** WHAT TO WORK ON **
Nothing in the records should differ when they are repeated. Restate them word for word.

** GIVEN RECORDS **
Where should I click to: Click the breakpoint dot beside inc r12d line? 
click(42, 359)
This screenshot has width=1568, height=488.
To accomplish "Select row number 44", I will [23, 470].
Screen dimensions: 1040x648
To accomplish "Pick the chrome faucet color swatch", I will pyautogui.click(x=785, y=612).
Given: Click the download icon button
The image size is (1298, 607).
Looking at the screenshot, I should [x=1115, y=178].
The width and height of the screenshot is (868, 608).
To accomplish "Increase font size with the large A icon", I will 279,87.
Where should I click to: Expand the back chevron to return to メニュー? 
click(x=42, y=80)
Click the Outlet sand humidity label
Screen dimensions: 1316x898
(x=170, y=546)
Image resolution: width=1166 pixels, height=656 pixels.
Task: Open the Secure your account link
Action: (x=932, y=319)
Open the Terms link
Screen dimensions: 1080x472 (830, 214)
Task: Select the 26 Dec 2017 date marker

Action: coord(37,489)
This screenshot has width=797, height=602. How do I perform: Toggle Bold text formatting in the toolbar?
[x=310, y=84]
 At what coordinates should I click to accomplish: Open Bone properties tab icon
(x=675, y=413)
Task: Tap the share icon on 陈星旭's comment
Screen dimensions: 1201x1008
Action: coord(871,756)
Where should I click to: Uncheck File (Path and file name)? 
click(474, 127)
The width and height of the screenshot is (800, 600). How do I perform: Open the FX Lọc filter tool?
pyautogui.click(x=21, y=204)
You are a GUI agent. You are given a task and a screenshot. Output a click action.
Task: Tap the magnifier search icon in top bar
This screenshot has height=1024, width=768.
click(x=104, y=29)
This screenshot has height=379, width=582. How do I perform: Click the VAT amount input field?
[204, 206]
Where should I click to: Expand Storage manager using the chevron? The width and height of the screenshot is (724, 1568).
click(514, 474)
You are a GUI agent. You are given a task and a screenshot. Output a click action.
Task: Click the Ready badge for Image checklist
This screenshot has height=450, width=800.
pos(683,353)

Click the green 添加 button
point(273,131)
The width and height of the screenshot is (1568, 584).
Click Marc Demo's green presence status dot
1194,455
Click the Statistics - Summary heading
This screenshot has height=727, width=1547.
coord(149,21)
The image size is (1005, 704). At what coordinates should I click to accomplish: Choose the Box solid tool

** RESULT FOR THIS EXERCISE **
Where should I click to: Click the breakpoint dot beside inc r12d line? 
click(42, 359)
This screenshot has width=1568, height=488.
To accomplish "Select row number 44", I will [23, 470].
Screen dimensions: 1040x648
To accomplish "Pick the chrome faucet color swatch", I will pyautogui.click(x=785, y=612).
Given: Click the download icon button
The image size is (1298, 607).
Looking at the screenshot, I should [x=1115, y=178].
The width and height of the screenshot is (868, 608).
To accomplish "Increase font size with the large A icon", I will 279,87.
Where should I click to: Expand the back chevron to return to メニュー? 
click(x=42, y=80)
Click the Outlet sand humidity label
Screen dimensions: 1316x898
(x=170, y=546)
Image resolution: width=1166 pixels, height=656 pixels.
Task: Open the Secure your account link
Action: (x=932, y=319)
Open the Terms link
Screen dimensions: 1080x472 (830, 214)
Task: Select the 26 Dec 2017 date marker

Action: coord(37,489)
This screenshot has width=797, height=602. How do I perform: Toggle Bold text formatting in the toolbar?
[x=310, y=84]
 At what coordinates should I click to accomplish: Open Bone properties tab icon
(x=675, y=413)
Task: Tap the share icon on 陈星旭's comment
Screen dimensions: 1201x1008
Action: coord(871,756)
Where should I click to: Uncheck File (Path and file name)? 
click(474, 127)
The width and height of the screenshot is (800, 600). How do I perform: Open the FX Lọc filter tool?
pyautogui.click(x=21, y=204)
You are a GUI agent. You are given a task and a screenshot. Output a click action.
Task: Tap the magnifier search icon in top bar
This screenshot has height=1024, width=768.
click(x=104, y=29)
This screenshot has height=379, width=582. How do I perform: Click the VAT amount input field?
[204, 206]
Where should I click to: Expand Storage manager using the chevron? The width and height of the screenshot is (724, 1568).
click(514, 474)
You are a GUI agent. You are given a task and a screenshot. Output a click action.
Task: Click the Ready badge for Image checklist
This screenshot has height=450, width=800.
pos(683,353)

Click the green 添加 button
point(273,131)
The width and height of the screenshot is (1568, 584).
Click Marc Demo's green presence status dot
1194,455
Click the Statistics - Summary heading
This screenshot has height=727, width=1547.
coord(149,21)
The image size is (1005, 704). At what coordinates should I click to accomplish: Choose the Box solid tool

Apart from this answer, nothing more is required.